Hardly worthy of explanation. These are tcp matches. Port numbers can be used instead of service names. Service names must match those in /etc/services

tcp dport 853 jump inbound_dns

Here the verdict statement jump tells the rule evaluation to continue with the rules in the named chain inbound_dns. More on that chain later. This is similar to iptables's -j

ct state vmap { established : accept, related : accept, invalid : drop }

This can look unfriendly at first but is actually very straight forward and very concise.

ct state is the first part of the connection tracking match and matches stateful traffic which is part of the conntrack (connection tracking) netfilter design.

The vmap or verdict map, is a map containing expressions as keys and verdicts as values. Without the use of a vmap, the same one line rule becomes:

ct state established accept
ct state related accept
ct state invalid drop

A question of style ultimately, but I prefer the vmap one.

**Dataset**
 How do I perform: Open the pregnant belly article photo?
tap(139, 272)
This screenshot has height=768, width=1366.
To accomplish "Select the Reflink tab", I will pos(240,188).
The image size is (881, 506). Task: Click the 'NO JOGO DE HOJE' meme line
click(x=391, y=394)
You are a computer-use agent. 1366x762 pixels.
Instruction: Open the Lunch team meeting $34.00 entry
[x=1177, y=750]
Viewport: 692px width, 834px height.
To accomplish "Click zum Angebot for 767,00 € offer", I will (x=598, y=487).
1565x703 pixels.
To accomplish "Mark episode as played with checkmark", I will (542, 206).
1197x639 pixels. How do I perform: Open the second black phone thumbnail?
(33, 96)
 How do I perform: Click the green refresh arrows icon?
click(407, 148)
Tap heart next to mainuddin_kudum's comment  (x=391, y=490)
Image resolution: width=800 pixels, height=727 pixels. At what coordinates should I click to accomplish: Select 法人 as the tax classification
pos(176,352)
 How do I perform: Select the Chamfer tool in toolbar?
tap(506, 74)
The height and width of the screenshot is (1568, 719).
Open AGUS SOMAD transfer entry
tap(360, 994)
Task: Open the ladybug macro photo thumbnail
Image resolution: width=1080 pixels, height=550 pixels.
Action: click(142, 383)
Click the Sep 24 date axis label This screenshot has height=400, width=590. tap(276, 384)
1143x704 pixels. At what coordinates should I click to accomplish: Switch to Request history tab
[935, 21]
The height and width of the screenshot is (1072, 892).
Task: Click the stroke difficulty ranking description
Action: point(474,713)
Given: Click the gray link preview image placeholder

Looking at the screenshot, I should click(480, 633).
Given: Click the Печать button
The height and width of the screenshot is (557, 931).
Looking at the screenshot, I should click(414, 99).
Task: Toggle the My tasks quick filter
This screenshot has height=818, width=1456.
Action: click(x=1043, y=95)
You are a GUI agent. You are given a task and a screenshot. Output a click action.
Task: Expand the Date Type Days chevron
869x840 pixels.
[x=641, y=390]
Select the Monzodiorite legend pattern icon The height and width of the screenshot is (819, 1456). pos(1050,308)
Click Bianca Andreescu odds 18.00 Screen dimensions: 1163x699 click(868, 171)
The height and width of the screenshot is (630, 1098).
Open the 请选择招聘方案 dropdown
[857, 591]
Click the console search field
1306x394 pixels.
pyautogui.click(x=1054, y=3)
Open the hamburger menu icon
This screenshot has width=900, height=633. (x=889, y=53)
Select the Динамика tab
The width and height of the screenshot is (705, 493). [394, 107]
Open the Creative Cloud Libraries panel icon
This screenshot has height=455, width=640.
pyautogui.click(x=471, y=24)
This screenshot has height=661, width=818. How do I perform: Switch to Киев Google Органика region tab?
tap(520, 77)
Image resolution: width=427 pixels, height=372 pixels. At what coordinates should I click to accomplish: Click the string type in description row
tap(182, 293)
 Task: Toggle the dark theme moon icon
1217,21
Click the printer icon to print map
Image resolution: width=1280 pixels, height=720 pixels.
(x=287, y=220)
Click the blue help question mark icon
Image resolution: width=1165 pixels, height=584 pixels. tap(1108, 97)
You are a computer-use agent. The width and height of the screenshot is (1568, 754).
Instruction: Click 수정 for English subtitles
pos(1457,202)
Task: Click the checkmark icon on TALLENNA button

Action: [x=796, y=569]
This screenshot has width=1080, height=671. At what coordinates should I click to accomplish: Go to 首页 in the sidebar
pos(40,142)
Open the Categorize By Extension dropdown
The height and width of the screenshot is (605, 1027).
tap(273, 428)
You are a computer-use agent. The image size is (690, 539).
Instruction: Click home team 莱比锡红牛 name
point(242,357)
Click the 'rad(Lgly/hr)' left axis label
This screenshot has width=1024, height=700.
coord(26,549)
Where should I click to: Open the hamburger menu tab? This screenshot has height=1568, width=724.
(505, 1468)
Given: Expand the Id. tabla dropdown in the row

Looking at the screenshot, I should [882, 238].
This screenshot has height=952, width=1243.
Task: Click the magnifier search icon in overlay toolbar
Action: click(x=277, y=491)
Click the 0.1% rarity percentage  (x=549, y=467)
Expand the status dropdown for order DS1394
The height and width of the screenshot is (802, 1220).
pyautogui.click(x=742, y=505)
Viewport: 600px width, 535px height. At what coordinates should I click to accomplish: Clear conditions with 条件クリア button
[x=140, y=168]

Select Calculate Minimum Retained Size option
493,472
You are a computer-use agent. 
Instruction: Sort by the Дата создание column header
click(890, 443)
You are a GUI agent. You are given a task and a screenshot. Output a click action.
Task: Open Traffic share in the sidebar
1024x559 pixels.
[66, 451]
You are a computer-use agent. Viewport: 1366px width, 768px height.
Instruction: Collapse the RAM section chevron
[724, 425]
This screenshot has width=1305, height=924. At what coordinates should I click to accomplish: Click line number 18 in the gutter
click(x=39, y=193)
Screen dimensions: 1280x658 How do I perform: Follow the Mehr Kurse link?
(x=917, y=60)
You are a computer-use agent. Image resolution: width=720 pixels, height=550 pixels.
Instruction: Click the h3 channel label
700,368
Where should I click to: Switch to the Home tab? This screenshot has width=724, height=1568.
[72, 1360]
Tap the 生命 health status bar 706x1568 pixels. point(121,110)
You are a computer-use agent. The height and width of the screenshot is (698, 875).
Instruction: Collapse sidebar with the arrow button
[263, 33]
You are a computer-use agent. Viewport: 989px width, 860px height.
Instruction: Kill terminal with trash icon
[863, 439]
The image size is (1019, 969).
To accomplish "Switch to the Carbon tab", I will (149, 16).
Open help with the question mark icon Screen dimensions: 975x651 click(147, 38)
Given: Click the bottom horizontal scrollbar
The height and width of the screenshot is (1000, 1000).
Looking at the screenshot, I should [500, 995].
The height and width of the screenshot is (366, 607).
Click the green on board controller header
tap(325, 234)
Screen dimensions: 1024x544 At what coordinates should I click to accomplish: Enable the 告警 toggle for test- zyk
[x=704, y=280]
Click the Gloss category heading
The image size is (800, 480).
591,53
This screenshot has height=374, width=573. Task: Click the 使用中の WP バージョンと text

**Stated goal**
Continue the nftables rules walkthrough from where it stops.

**Expected answer**
Rate-limiting, Counters and Logging

TCP traffic with a destination port of 853 we want to have evaluated in it's own chain. This is defined by the syntax chain inbound_dns. Nftables refers to this type of chain as a "regular" chain and requires just an arbitrary name. Essentially, regular chains are means of rule organization.

Let's look at the first rule in this chain:

counter name counter_all_dns_packets

This is a non-verdict and non-terminating statement. It increments a "named" counter which is defined later in the ruleset as:

counter counter_all_dns_packets

Therefor, every inbound 853 packet is counted. This is perfect for metrics and by using a named counter, we can do some interrogation from the command line, e.g.

$>nft list counter main counter_all_dns_packets
table ip main {
        counter counter_all_dns_packets {
                packets 4106 bytes 262200
        }

Counters can also be dumped as JSON with the -j flag. Perfect for putting in to something like DataDog DogStatsD and generating metrics.

$>nft -j list counter main counter_all_dns_packets
{"nftables": [{"metainfo": {"version": "0.9.8", "release_name": "E.D.S.", "json_schema_version": 1}}, {"counter": {"family": "ip", "name": "counter_all_dns_packets", "table": "main", "handle": 5, "packets": 4107, "bytes": 262264}}]}

Because this is a non-verdict and non-terminating statement, rule evaluation continues with:

ct state new add @rate_meter_inbound_dns { ip saddr limit rate 30/minute burst 10 packets } accept

This is obviously the most comprehensive and powerful rule in our ruleset. As you can probably see, we want to prevent a traffic-flooding DoS attack by rate-limiting inbound traffic but importantly, do this per source IP address.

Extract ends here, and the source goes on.